General information of included patients
| Index | Specific data | |
|---|---|---|
| Gender | ||
| Male | 67 | 64.42 |
| Female | 37 | 35.58 |
| Age (years) | 63.95±5.44 | |
| Duration of T2DM (years) | 6 (5.00, 6.75) | |
| BMI (kg/m2) | 23.48 (22.66, 24.17) | |
| History of hypertension | ||
| Yes | 73 | 70.19 |
| No | 31 | 29.81 |
| Smoking history | ||
| Yes | 34 | 32.69 |
| No | 70 | 67.31 |
| Alcohol consumption history | ||
| Yes | 59 | 56.73 |
| No | 45 | 43.27 |
| History of cardiovascular and cerebrovascular diseases | ||
| Yes | 27 | 25.96 |
| No | 77 | 74.04 |
| MACE | ||
| Yes | 32 | 30.77 |
| No | 72 | 69.23 |
Notes: T2DM: type 2 diabetes mellitus; BMI: body mass index; MACE: major adverse cardiovascular events.
Blood glucose levels of patients
The GSP levels of mild, moderate, and severe groups were (2.45±0.22) mmol/L, (2.78±0.37) mmol/L, and (3.29±0.48) mmol/L, respectively.
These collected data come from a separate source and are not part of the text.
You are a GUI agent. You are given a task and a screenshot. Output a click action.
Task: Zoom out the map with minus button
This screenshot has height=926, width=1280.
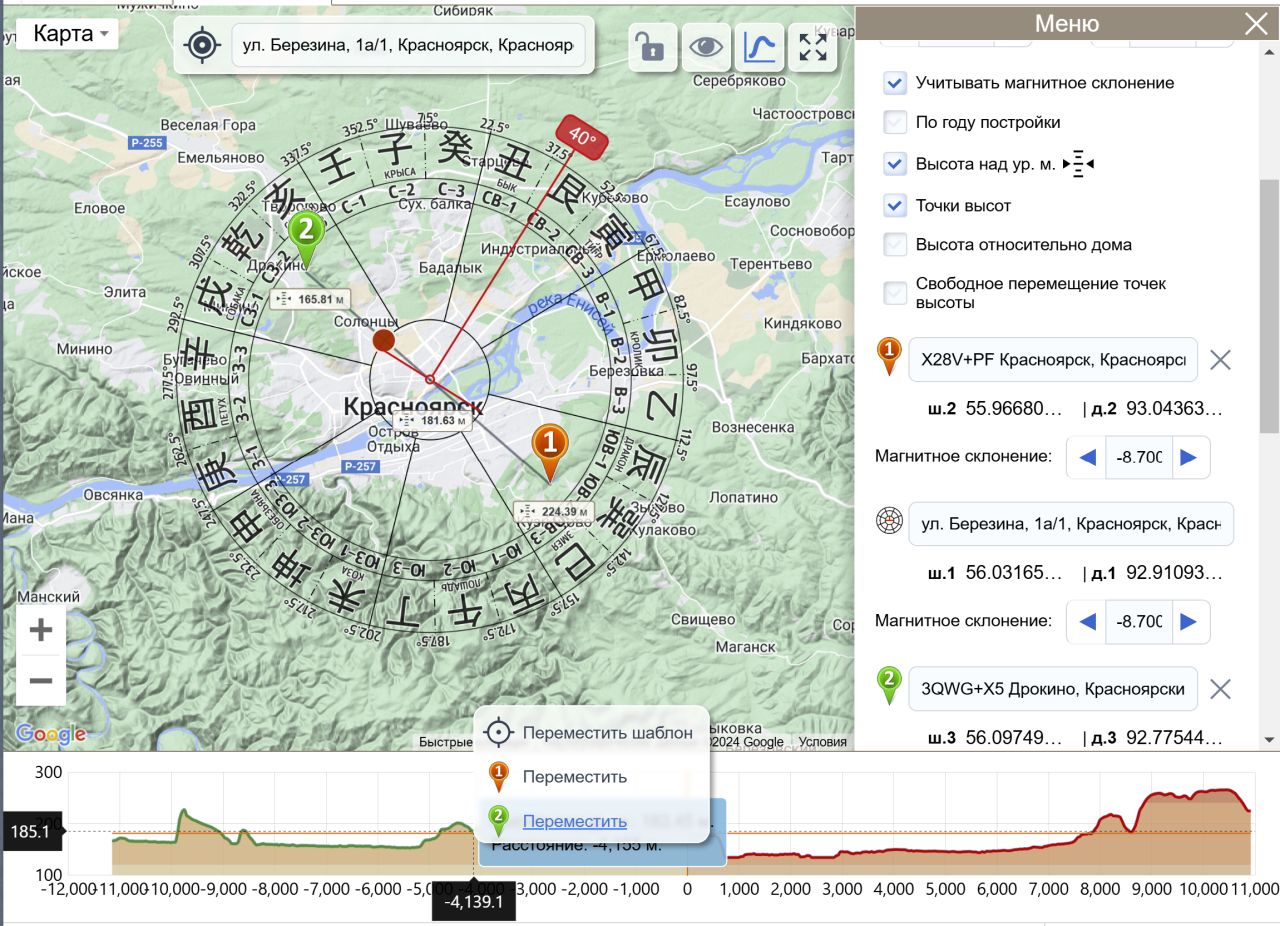click(41, 681)
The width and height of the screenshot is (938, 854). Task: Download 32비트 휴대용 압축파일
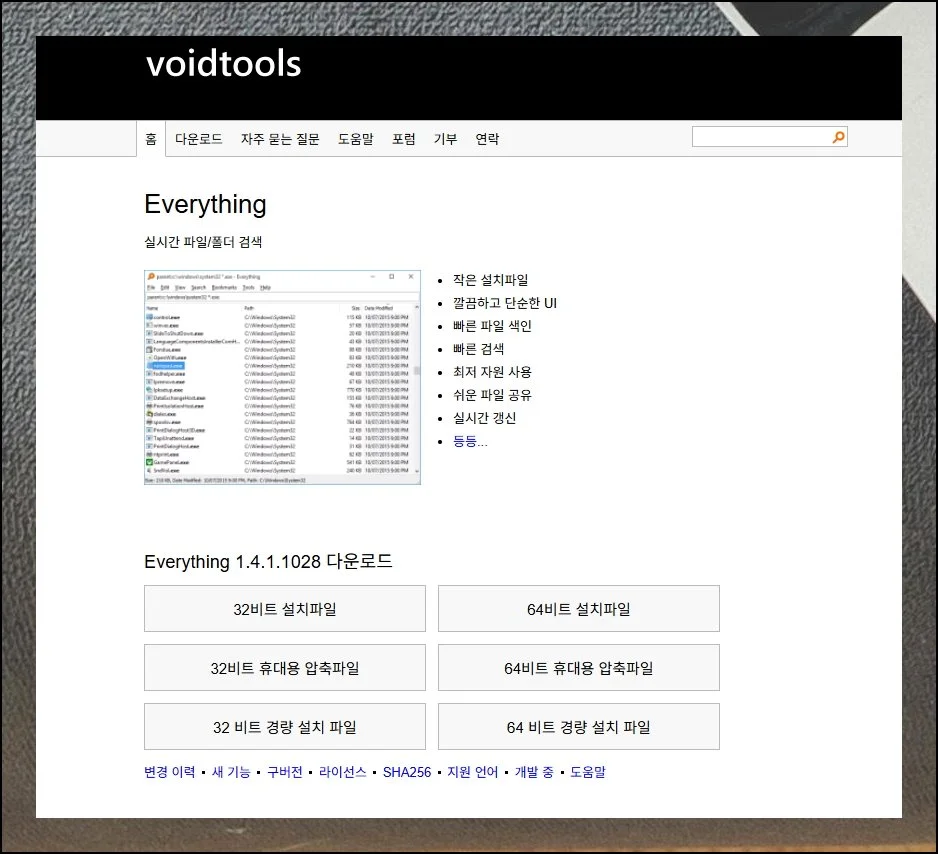tap(285, 668)
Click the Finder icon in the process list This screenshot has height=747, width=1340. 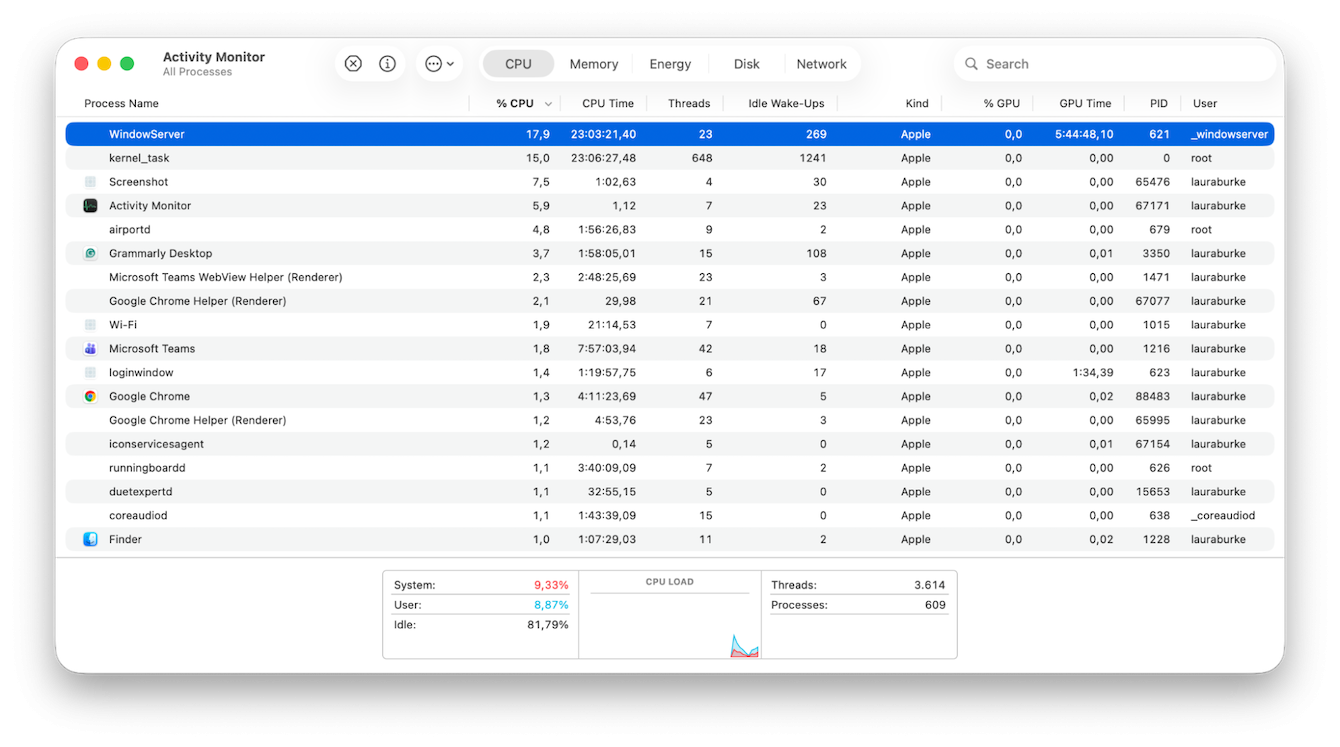[x=89, y=539]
The IGF-1 levels for the mild, moderate, and severe groups were (365.02±48.01) µg/L, (608.19±79.52) µg/L and (763.78±113.53) µg/L, respectively. The TYG levels for the mild, moderate, and severe groups were (1.23±0.10), (1.32±0.15) and (1.47±0.09), respectively. Analysis of variance revealed significant differences in GSP, IGF-1, and TyG levels among patients with different degrees of coronary artery disease (all P<0.0001). Bonferroni’s post-hoc analysis showed that patients with more severe lesions had higher levels of GSP, IGF-1, and TyG (all P<0.0001), as shown in Figure 1A-C. The levels of GSP, IGF-1 and TYG in the MACE group were (3.09±0.48) mmol/L, (704.93±169.56) µg/L, and (1.41±0.14) µg/L, respectively, and those levels in the non-MACE group were (2.69±0.45) mmol/L, (508.44±151.81) µg/L and (1.30±0.15) µg/L, respectively. Significantly higher levels of GSP, IGF-1, and TyG were found in patients with MACE compared to those without MACE (P<0.001), as shown in Figure 1D-F.
Correlation analysis
As shown in Table 2, Pearson correlation analysis showed that the Gensini score of ACS patients was positively correlated with their GSP, IGF-1, and TyG levels (r=0.657, 0.861, and 0.650, all P<0.001). Spearman correlation analysis showed that the occurrence of MACE in ACS patients was positively correlated with GSP, IGF-1, and TyG levels (r=0.462, 0.356, and 0.302, and P<0.001).
Table 2.
Correlation between blood glucose levels and severity of CAS and occurrence of MACE in patients
P<0.01.
MACE: major adverse cardiovascular event. CAS: coronary artery stenosis.
Predictive value analysis
The ROC curve analysis results showed that with cutoff values of 3.27, 698.33, and 1.35, the AUCs of GSP, TGF-1, and TyG for predicting severe coronary artery disease in ACS patients were 0.861, 0.936, and 0.896, respectively (all P<0.001) (Figure 2A; Table 3). For predicting MACE in ACS patients, ROC curve analysis results showed that the cutoff values were 2.84, 631.12, and 1.30, and the AUCs were 0.738, 0.814, and 0.710 for GSP, TGF-1, and TyG, respectively (all P<0.001) (Figure 2B; Table 3).
Figure 2.
ROC curves of GSP, IGF-1, and TyG for predicting severe ACS (A) and MACE incidence (B). Notes: ROC: receiver operation characteristic; ACS: acute coronary syndrome; MACE: major adverse cardiovascular event.
Table 3.
Predictive value of serum GSP, TGF-1, and TyG levels for severe coronary artery disease and the occurrence of MACE
| Index | Criterion | AUC | P | Sensitivity (%) | Specificity (%) |
|---|---|---|---|---|---|
| GSP1 | 3.27 | 0.861 | <0.001 | 66.67 | 95.95 |
| TGF-11 | 698.33 | 0.936 | <0.001 | 80.00 | 94.59 |
| TyG1 | 1.35 | 0.896 | <0.001 | 93.33 | 72.97 |
| GSP2 | 2.84 | 0.738 | <0.001 | 75.00 | 77.78 |
| TGF-12 | 631.12 | 0.814 | <0.001 | 75.00 | 77.78 |
| TyG2 | 1.30 | 0.710 | <0.001 | 84.37 | 52.78 |
the prediction of severe coronary artery disease;
the prediction of the occurrence of MACE.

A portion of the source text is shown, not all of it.